The Powder X-ray diffraction (PXRD) pattern of saxagliptin hydrochloride obtained in above example is in accordance with Figure 1.

EXAMPLE 2: Preparation of solid dispersion of amorphous saxagliptin hydrochloride with polyvinylpyrrolidone.

Polyvinylpyrrolidone (1.0 g) and methanol (20 mL) were charged into a round bottom flask and heated to 65°C to dissolve polyvinylpyrrolidone completely. Saxagliptin hydrochloride (1.0 g) and methanol (10 mL) were charged into another round bottom flask at 25°C and stirred for 10 minutes. Reaction mixture is filtered and to the obtained filtrate polyvinylpyrrolidone solution was added. The resultant reaction mixture solvent was evaporated at below 60°C under vacuum and finally dried the material in buchi rotavapor at 60°C under vacuum to afford the title compound. The material was unloaded under nitrogen atmosphere.

Yield: 0.50g

The Powder X-ray diffraction (PXRD) pattern of saxagliptin hydrochloride obtained in above example is in accordance with Figure 2.

EXAMPLE 3: Preparation of solid dispersion of amorphous saxagliptin hydrochloride with Hydroxypropylcellulose.
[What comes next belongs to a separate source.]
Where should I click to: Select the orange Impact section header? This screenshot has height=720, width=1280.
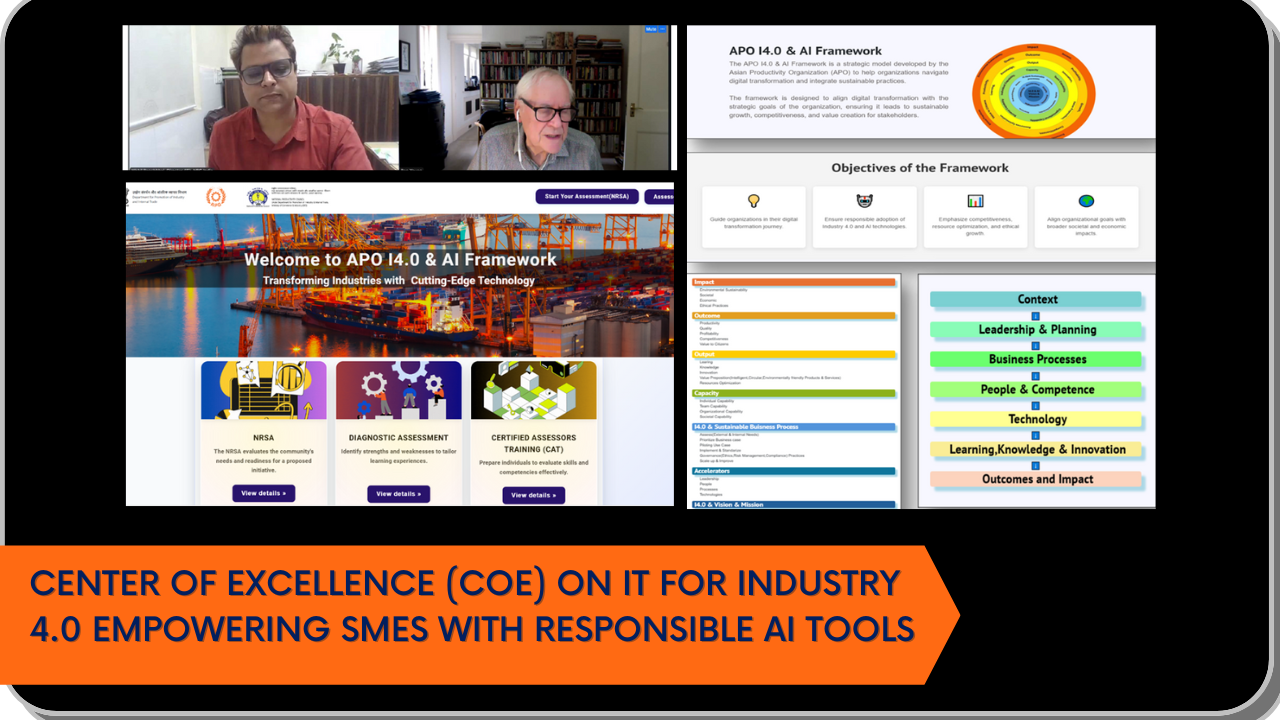[794, 283]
Hydroxypropylcellulose (1.0 g) and methanol (100 mL) were charged into a round bottom flask and heated to 65°C to dissolve Hydroxypropylcellulose completely. Saxagliptin hydrochloride (1.0 g) and methanol (10 mL) were charged into another round bottom flask at 25°C and stirred for 10 minutes. Hydroxypropylcellulose solution was added to the reaction mixture. The resultant reaction mixture solvent was evaporated at below 60°C under vacuum and finally dried the material in buchi rotavapor at 60°C under-vacuum t© afford the title compound. The material was unloaded under nitrogen atmosphere. Yield: 0.50g

The Powder X-ray diffraction (PXRD) pattern of saxagliptin hydrochloride obtained in above example is in accordance with Figure 3.

CLAIMS:

1. A process for the preparation of amorphous form of saxagliptin hydrochloride, comprising:

a) providing a solution of saxagliptin hydrochloride in a solvent;
b) removing the solvent; and
c) isolating amorphous form of saxagliptin hydrochloride.

2. The process of claim 1, wherein the solvent is selected from alcohols, ketones or esters.
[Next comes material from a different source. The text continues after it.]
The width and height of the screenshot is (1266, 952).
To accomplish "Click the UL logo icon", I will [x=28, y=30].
3. The process of claims 1-2, wherein the solvent is selected from methanol, isopropyl alcohol, acetone, methyl isobutyl ketone, methyl ethyl ketone or ethyl acetetae or mixture thereof.
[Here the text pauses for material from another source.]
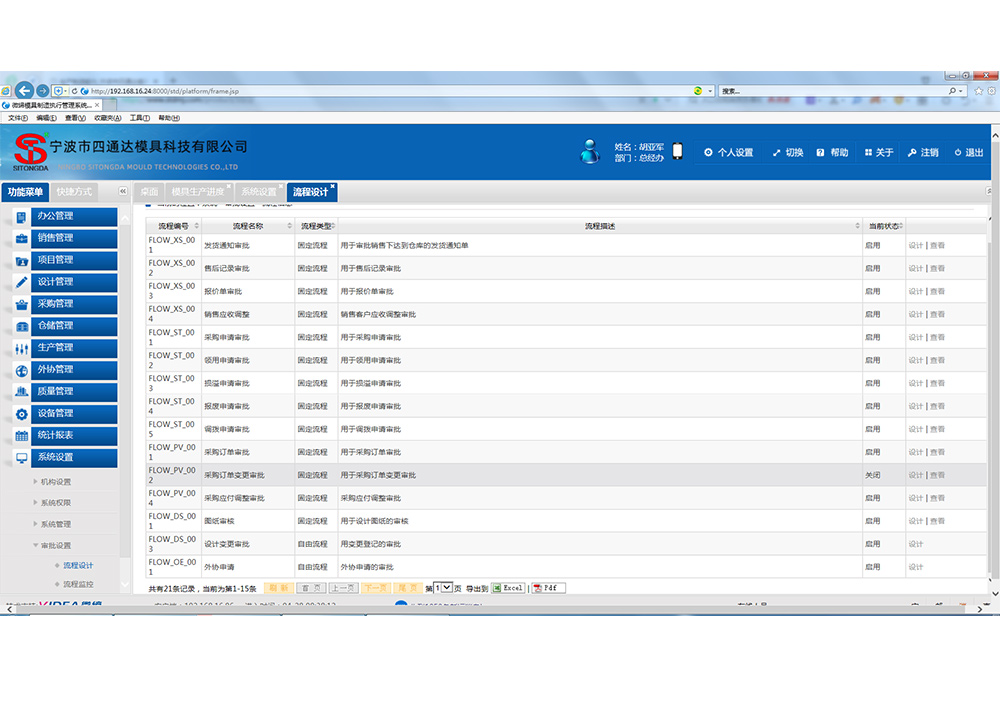Viewport: 1000px width, 714px height.
Task: Select 流程监控 in the sidebar tree
Action: (78, 583)
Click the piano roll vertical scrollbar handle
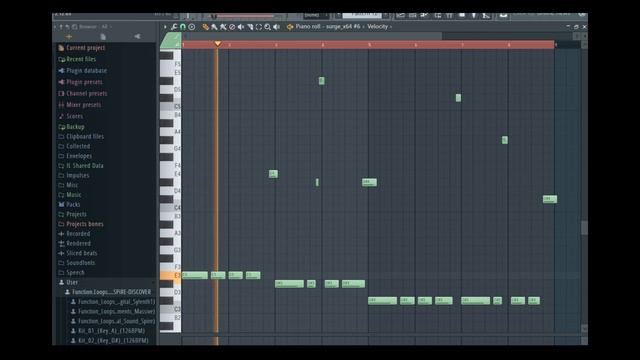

4. The process of claim 1, wherein solvent is removed using buchi rotavapor, spray dryer or agitated thin-film dryer.

5. Amorphous solid dispersion comprising saxagliptin hydrochloride, together with one or more pharmaceuticallyly acceptable excipients.

6. The solid dispersion according to claim 5, wherein pharmaceuticallyly acceptable excipients are polyvinylpyrrolidone or hydroxypropylcellulose.

7. A process for preparing amorphous solid dispersion of saxagliptin hydrochloride together with one or more pharmaceuticallyly acceptable carriers, comprising

a) providing a solution of saxagliptin hydrochloride in combination with one or more pharmaceuticallyly acceptable carriers, in a suitable solvent or mixture of solvents; and

b) isolating a solid dispersion of amorphous saxagliptin hydrochloride together with one or more pharmaceuticallyly acceptable carriers.